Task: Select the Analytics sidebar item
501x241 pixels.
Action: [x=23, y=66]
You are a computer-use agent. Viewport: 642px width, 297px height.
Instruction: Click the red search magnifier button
= = = = =
__INSTRUCTIONS TO FOLLOW__. Working from the material above, retype it in its entirety without change.

__RESPONSE AREA__.
Task: Select the Analytics sidebar item
501x241 pixels.
Action: [x=23, y=66]
You are a computer-use agent. Viewport: 642px width, 297px height.
Instruction: Click the red search magnifier button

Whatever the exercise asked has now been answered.